January 31, 2008

Altria sets Philip Morris spinoff date

CHICAGO (Reuters) - Altria Group Inc posted lower quarterly profit on Wednesday due to the spinoff last year of Kraft Foods Inc, and set March 28 as the date for its planned spinoff of Philip Morris International.

Altria also said the U.S. and international companies combined would buy back $20.5 billion of stock. That figure is on the low end of analysts' expectations but could allow the companies to save cash for acquisitions.

"I think they need to keep their powder dry a little bit, especially on the U.S. side, because there's some potential deals down the road," said Gregg Warren, analyst at Morningstar.

Altria Chairman and Chief Executive Louis Camilleri said the two companies plan to pay a combined $33 billion to shareholders in the next two years through share repurchases and dividends, an amount he called "generous" when analysts suggested the payout could have been higher.

"I think we need to retain financial flexibility because there are opportunities out there and we do see opportunities," Camilleri said during a conference call with analysts. He did not elaborate.

The long-anticipated spinoff of Philip Morris International will allow investors a direct play in the faster growing international business. The remaining Altria business generates a large amount of cash but is tied to the declining U.S. cigarette market.

"I absolutely cannot wait to be a shareholder in Philip Morris International directly," said Charles Norton, portfolio manager of the Vice Fund, which held 213,000 Altria shares at the end of 2007. "I think that that's the crown jewel."

Aside from Philip Morris USA, Altria will also retain its 28.6 percent stake in beer maker SABMiller Plc.

Altria plans to repurchase $7.5 billion of its stock over two years, beginning in April, and have an initial annual dividend rate of $1.16 a share. Philip Morris International will have a $13.0 billion share buyback program, expected to begin in early May, and will pay an initial dividend rate of $1.84 a share.

Combined, the dividends are the same as the current Altria rate.

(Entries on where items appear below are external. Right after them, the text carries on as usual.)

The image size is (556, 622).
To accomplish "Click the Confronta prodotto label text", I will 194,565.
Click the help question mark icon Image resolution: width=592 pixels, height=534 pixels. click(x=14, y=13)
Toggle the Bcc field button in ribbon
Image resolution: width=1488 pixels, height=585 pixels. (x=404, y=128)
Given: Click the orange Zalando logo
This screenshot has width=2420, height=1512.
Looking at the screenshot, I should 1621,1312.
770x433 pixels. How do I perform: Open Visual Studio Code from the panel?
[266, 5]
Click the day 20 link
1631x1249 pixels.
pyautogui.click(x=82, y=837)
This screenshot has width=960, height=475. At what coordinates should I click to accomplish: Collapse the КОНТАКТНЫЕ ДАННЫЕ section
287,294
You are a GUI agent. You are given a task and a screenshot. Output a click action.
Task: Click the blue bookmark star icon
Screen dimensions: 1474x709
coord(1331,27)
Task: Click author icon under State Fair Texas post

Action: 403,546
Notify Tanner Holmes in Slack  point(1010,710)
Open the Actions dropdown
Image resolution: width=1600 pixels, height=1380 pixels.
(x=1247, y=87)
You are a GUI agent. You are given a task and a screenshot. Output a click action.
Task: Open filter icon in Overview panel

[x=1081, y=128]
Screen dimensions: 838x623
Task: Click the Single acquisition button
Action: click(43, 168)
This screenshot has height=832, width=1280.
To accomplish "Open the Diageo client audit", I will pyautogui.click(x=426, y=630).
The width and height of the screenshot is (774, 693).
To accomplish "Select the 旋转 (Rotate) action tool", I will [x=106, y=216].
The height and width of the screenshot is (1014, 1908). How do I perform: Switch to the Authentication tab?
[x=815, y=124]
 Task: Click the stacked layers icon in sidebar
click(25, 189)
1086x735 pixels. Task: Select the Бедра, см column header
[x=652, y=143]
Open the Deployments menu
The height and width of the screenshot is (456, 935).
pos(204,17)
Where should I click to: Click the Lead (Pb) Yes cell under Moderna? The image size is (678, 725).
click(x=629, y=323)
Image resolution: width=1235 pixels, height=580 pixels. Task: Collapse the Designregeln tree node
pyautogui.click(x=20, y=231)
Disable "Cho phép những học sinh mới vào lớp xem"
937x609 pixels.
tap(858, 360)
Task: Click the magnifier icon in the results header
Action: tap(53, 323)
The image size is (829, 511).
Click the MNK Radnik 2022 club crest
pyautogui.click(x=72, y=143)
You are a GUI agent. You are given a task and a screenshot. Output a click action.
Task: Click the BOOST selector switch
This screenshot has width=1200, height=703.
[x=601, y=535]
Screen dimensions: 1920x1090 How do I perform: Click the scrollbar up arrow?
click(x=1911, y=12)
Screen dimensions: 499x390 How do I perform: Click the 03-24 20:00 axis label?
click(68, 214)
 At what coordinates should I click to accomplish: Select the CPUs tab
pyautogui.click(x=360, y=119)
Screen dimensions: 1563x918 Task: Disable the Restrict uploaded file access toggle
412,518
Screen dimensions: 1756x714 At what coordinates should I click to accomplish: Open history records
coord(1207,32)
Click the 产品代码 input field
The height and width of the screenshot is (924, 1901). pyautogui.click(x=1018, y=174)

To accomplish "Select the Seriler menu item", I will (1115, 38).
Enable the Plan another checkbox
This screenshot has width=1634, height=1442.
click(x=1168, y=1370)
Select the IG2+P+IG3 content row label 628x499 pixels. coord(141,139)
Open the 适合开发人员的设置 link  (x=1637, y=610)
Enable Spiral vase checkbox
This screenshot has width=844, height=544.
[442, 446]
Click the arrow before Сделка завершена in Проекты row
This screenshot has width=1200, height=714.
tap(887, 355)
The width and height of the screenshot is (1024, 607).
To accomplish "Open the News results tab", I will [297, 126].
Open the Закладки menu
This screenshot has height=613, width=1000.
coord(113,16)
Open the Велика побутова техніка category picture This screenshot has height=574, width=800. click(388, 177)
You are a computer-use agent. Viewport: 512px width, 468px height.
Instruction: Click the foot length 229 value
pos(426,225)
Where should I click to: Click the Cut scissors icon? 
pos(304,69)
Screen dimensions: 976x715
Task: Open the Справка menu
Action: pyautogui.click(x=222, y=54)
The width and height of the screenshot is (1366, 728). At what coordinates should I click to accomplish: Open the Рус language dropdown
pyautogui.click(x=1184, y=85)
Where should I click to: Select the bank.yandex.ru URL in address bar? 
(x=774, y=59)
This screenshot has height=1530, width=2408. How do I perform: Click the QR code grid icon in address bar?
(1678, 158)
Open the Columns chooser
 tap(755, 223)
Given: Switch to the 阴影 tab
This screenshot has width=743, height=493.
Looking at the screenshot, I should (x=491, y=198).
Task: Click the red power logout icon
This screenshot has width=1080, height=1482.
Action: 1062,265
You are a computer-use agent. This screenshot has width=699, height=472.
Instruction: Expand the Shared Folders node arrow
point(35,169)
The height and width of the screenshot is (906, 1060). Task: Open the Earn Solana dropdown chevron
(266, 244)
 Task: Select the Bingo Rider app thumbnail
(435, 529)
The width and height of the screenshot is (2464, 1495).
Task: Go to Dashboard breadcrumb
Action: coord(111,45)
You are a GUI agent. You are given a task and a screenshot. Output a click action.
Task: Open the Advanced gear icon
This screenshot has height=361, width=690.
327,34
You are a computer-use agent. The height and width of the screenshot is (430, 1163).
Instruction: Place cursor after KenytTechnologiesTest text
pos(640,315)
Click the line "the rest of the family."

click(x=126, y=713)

Altria also said it will commence a tender offer and consent solicitation shortly to purchase all its outstanding notes, including $2.6 billion of U.S. dollar-denominated notes and 1.0 billion in euro-denominated notes.

PROFIT DOWN1

Fourth-quarter net profit for Altria was $2.19 billion, or $1.03 per share, down from $2.96 billion, or $1.40 a share, a year earlier.

Excluding one-time items, earnings were $1.00, 2 cents better that analysts' average forecast, according to Reuters Estimates.

Quarterly net revenue rose to $18.23 billion from $16.03 billion a year ago.

Excluding excise taxes, revenue rose 7.4 percent to $9.3 billion, besting the average analyst estimate of $9.19 billion.

Altria has been able to increase prices to help boost its U.S. business, while the weak dollar has helped lift sales in its international operations.

Altria forecast that 2008 earnings from continuing operations would grow 9 percent to 11 percent, excluding Philip Morris International, which will be accounted for as a discontinued operation.

On its own, Philip Morris International sees 2008 earnings from continuing operations growing 12 percent to 14 percent at current exchange rates.

Altria shares were up $1.00 at $77.12 in afternoon trade on the New York Stock Exchange. The stock is up 2 percent this year, compared with a 5.6 percent drop by the Dow Jones industrial average.